Element and text location data
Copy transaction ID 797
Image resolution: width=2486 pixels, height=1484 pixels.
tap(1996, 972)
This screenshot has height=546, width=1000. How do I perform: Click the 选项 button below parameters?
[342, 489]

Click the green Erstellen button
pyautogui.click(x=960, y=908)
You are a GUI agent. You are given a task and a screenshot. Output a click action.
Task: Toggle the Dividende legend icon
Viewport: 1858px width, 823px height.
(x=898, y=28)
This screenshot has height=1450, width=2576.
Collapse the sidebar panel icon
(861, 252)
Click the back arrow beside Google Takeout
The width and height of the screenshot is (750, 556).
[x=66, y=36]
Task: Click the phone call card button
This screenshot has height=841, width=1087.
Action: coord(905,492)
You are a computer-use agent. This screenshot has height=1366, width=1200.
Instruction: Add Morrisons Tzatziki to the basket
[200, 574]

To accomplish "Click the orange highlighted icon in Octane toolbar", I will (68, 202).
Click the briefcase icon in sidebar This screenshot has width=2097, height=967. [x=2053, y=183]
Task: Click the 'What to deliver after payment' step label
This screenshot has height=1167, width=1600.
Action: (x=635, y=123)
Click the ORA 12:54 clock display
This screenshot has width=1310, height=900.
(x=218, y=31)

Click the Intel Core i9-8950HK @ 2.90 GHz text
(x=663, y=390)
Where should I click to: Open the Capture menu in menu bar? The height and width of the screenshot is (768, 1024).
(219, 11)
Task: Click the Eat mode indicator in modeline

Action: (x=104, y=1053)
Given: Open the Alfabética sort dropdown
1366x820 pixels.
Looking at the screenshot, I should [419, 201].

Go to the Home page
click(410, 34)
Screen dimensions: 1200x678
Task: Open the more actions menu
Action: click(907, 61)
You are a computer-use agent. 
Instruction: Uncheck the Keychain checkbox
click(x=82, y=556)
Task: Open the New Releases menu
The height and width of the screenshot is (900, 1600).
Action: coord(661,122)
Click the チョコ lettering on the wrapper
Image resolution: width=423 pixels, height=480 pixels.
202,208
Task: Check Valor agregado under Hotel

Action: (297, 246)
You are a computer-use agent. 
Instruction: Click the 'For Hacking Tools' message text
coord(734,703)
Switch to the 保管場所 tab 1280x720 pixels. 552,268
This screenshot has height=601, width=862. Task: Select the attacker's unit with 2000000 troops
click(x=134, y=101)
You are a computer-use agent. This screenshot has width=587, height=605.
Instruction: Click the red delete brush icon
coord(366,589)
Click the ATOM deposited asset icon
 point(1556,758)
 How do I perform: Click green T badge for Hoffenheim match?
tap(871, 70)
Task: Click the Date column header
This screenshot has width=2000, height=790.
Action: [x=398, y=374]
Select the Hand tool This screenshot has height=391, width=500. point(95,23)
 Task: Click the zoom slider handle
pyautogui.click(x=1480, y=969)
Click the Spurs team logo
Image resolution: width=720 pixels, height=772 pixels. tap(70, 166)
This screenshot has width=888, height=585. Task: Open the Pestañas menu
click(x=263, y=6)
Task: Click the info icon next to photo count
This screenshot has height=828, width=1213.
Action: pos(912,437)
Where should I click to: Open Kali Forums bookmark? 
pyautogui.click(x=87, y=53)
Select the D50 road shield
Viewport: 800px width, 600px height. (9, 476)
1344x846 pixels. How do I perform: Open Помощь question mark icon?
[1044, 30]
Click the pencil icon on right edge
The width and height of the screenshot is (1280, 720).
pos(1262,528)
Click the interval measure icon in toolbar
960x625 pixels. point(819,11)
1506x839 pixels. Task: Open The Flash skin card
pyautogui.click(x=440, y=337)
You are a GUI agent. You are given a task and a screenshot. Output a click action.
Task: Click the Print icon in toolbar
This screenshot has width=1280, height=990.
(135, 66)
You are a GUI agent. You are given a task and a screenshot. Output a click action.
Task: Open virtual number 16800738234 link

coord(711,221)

[PROBLEM]:
Update the rows above by writing them out again with every "GUI agent" changed to "interface agent" and nothing else altered.

[THE COMPLETED TASK]:
Copy transaction ID 797
Image resolution: width=2486 pixels, height=1484 pixels.
tap(1996, 972)
This screenshot has height=546, width=1000. How do I perform: Click the 选项 button below parameters?
[342, 489]

Click the green Erstellen button
pyautogui.click(x=960, y=908)
You are a interface agent. You are given a task and a screenshot. Output a click action.
Task: Toggle the Dividende legend icon
Viewport: 1858px width, 823px height.
(x=898, y=28)
This screenshot has height=1450, width=2576.
Collapse the sidebar panel icon
(861, 252)
Click the back arrow beside Google Takeout
The width and height of the screenshot is (750, 556).
[x=66, y=36]
Task: Click the phone call card button
This screenshot has height=841, width=1087.
Action: coord(905,492)
You are a computer-use agent. This screenshot has height=1366, width=1200.
Instruction: Add Morrisons Tzatziki to the basket
[200, 574]

To accomplish "Click the orange highlighted icon in Octane toolbar", I will (68, 202).
Click the briefcase icon in sidebar This screenshot has width=2097, height=967. [x=2053, y=183]
Task: Click the 'What to deliver after payment' step label
This screenshot has height=1167, width=1600.
Action: (x=635, y=123)
Click the ORA 12:54 clock display
This screenshot has width=1310, height=900.
(x=218, y=31)

Click the Intel Core i9-8950HK @ 2.90 GHz text
(x=663, y=390)
Where should I click to: Open the Capture menu in menu bar? The height and width of the screenshot is (768, 1024).
(219, 11)
Task: Click the Eat mode indicator in modeline

Action: (x=104, y=1053)
Given: Open the Alfabética sort dropdown
1366x820 pixels.
Looking at the screenshot, I should [419, 201].

Go to the Home page
click(410, 34)
Screen dimensions: 1200x678
Task: Open the more actions menu
Action: click(907, 61)
You are a computer-use agent. 
Instruction: Uncheck the Keychain checkbox
click(x=82, y=556)
Task: Open the New Releases menu
The height and width of the screenshot is (900, 1600).
Action: coord(661,122)
Click the チョコ lettering on the wrapper
Image resolution: width=423 pixels, height=480 pixels.
202,208
Task: Check Valor agregado under Hotel

Action: (297, 246)
You are a computer-use agent. 
Instruction: Click the 'For Hacking Tools' message text
coord(734,703)
Switch to the 保管場所 tab 1280x720 pixels. 552,268
This screenshot has height=601, width=862. Task: Select the attacker's unit with 2000000 troops
click(x=134, y=101)
You are a computer-use agent. This screenshot has width=587, height=605.
Instruction: Click the red delete brush icon
coord(366,589)
Click the ATOM deposited asset icon
 point(1556,758)
 How do I perform: Click green T badge for Hoffenheim match?
tap(871, 70)
Task: Click the Date column header
This screenshot has width=2000, height=790.
Action: [x=398, y=374]
Select the Hand tool This screenshot has height=391, width=500. point(95,23)
 Task: Click the zoom slider handle
pyautogui.click(x=1480, y=969)
Click the Spurs team logo
Image resolution: width=720 pixels, height=772 pixels. tap(70, 166)
This screenshot has width=888, height=585. Task: Open the Pestañas menu
click(x=263, y=6)
Task: Click the info icon next to photo count
This screenshot has height=828, width=1213.
Action: pos(912,437)
Where should I click to: Open Kali Forums bookmark? 
pyautogui.click(x=87, y=53)
Select the D50 road shield
Viewport: 800px width, 600px height. (9, 476)
1344x846 pixels. How do I perform: Open Помощь question mark icon?
[1044, 30]
Click the pencil icon on right edge
The width and height of the screenshot is (1280, 720).
pos(1262,528)
Click the interval measure icon in toolbar
960x625 pixels. point(819,11)
1506x839 pixels. Task: Open The Flash skin card
pyautogui.click(x=440, y=337)
You are a interface agent. You are given a task and a screenshot. Output a click action.
Task: Click the Print icon in toolbar
This screenshot has width=1280, height=990.
(135, 66)
You are a interface agent. You are given a task and a screenshot. Output a click action.
Task: Open virtual number 16800738234 link

coord(711,221)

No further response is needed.